Bir dönem babaları ve dedelerinin kullandığı orakları ve
elliklerini eline alan köylüler güneşin kavurucu sıcaklığına aldırmadan,
aylardır bakımını yaptığı buğday hasatlarını yapmaya başladılar. Özellikle
Kahramanmaraş’ın kırsal mahallelerinde ve rakımı yüksek yerlerde tarlalarına
ektikleri ekini bu haftadan itibaren hasat etmeye başladılar.
Yıllardır Hacınınoğlu Mahallesine bağlı Engizek
Mezrasında ikamet eden ve burada büyüyüp burada doğan Duran Taş, yaşadıkları
bölgenin ata yurdu olduğunu ve zorluklara rağmen buradan bir an taşınmayı
düşünmediklerini söyledi.
Taş; “herkesin yaşadığı yerler herkese güzel, bizim
yaşadığımız bu coğrafya ise bize çok güzel. Evimiz, bahçemiz, tarlalarımız ve
en önemlisi anılarımız burada. Biz burada doğduk ve burada büyüdük bu
topraklarımızı ise terk etmeyi düşünmüyoruz.

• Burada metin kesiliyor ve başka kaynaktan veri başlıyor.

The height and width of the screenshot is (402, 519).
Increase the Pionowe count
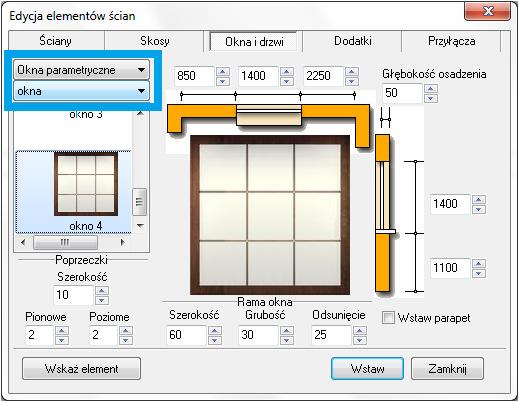[62, 331]
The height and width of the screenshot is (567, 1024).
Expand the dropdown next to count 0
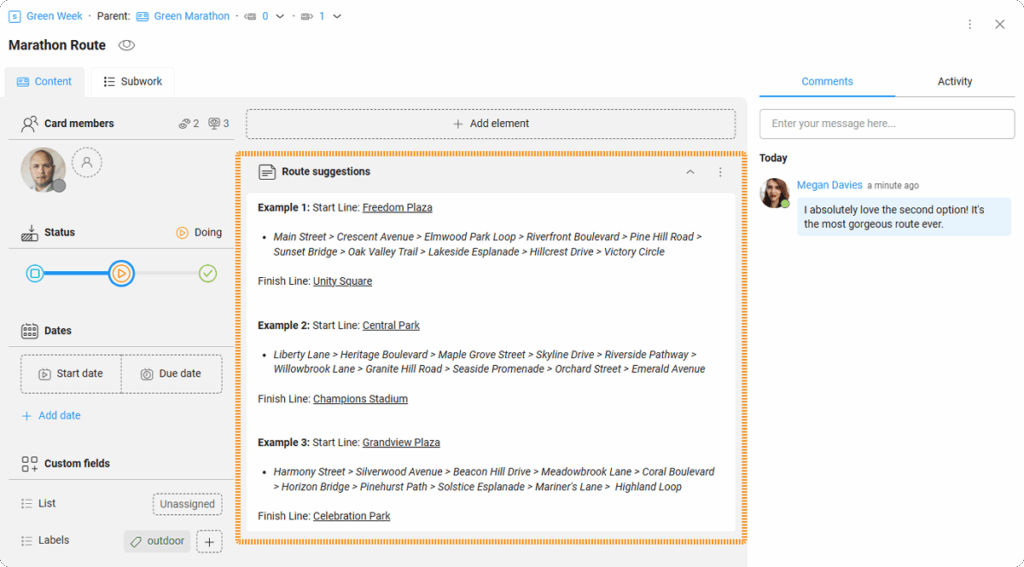(x=280, y=17)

15-20 yıl öncesine kadar şehirden aldığımız eşyaları
hayvanlar üzerinde evimize getiriyorduk. Yolun yapılmasıyla yaşamımız bize göre
daha da kolaylaştı. Çok şükür elektriğimiz de var. Kendi toprak evimizde
yaşamımızı idame ettiriyoruz” dedi.
Kışın neredeyse tüm erzaklarını bahçelerinden ve
tarlalarından karşıladıklarını da belirten Duran Taş yağ, şeker gibi
ihtiyaçlarını ise şehirden aldıklarını söyledi.

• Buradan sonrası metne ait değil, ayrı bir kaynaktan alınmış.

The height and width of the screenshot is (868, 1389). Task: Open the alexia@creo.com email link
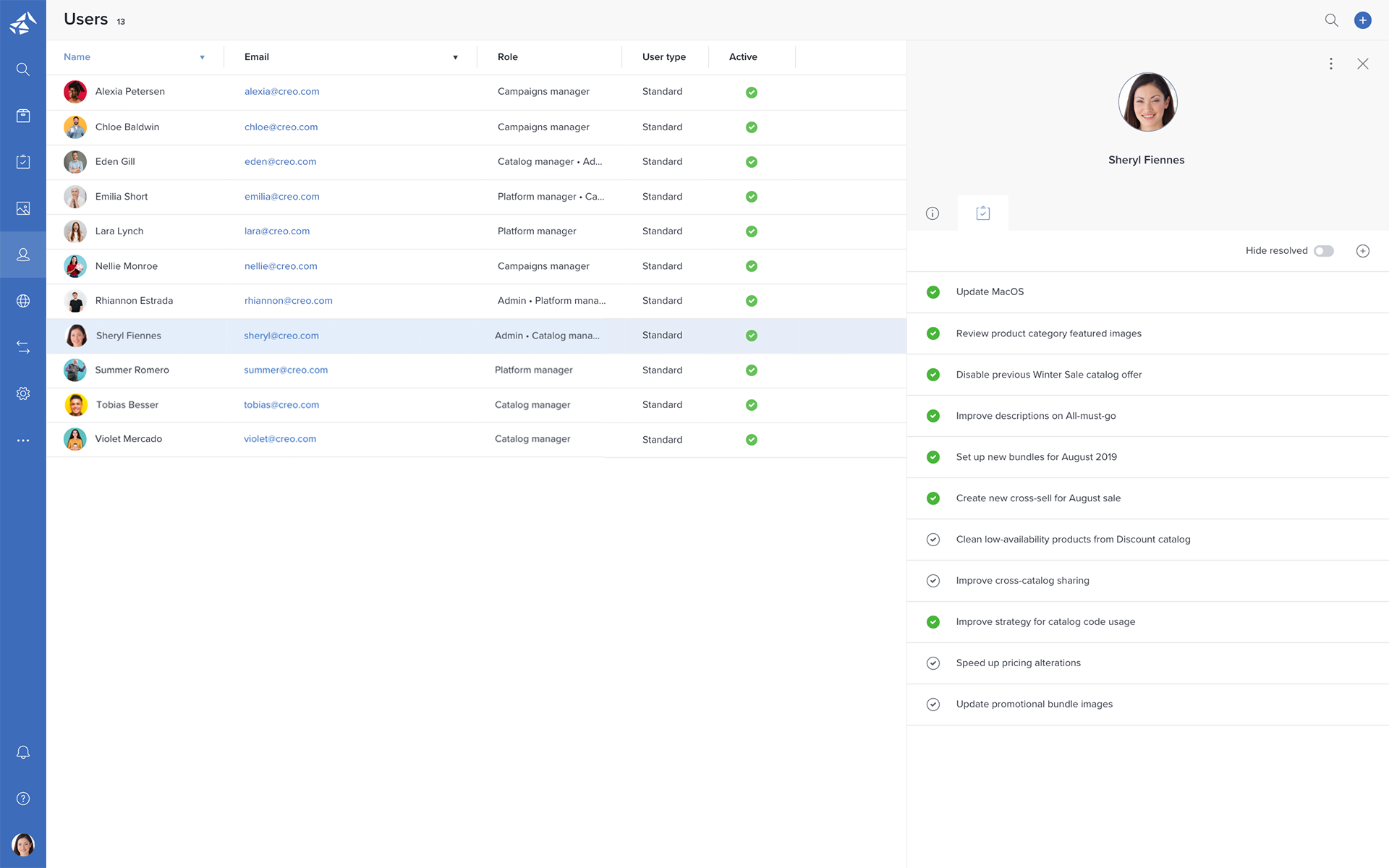281,92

Evlerinin kışlık erzakı olan buğdayı elleriyle tarlaya
ektiklerini ve biçme zamanına gelinceye kadar da gözleri gibi baktıklarını
ifade etti. Taş; “sonuçda buğday evimizin tüm ihtiyacını görüyor. Hem yemek
yapma da hem ekmek yapmada işimize çok yarıyor. Onun için buğdaya ayrı bir önem
veriyoruz. Rakımı yüksek yerlerde şehir merkezinden bir iki ay geç hasat
ediyoruz. Biz ekin biçmeyi babamızdan öğrendik, babam da babasından öğrenmiş.
Şuan ise çocuklarımız bu işi yapıyor. Tamamen geleneksel yöntemlerle yapıyoruz.

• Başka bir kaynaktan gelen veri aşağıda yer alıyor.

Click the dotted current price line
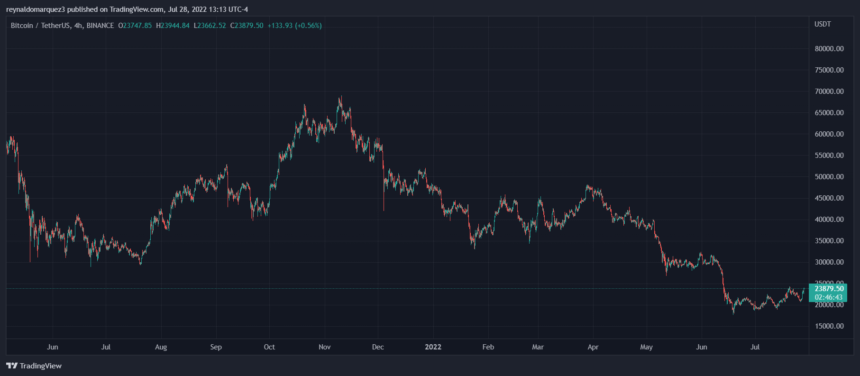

Babamızdan bize kalan orak ve ellikleri alarak ekinleri biçiyoruz. Bu mevsimde
ekin hasada gelinece sıraya bağlar komşularla birlikte imece usulü bu işi
gerçekleştiririz. Yani bugün benim ekinimi komşularımla biçeriz yarında gider
onunkini biçeriz. Bu biçme olayında hiç kimse bir birinden para talep etmez.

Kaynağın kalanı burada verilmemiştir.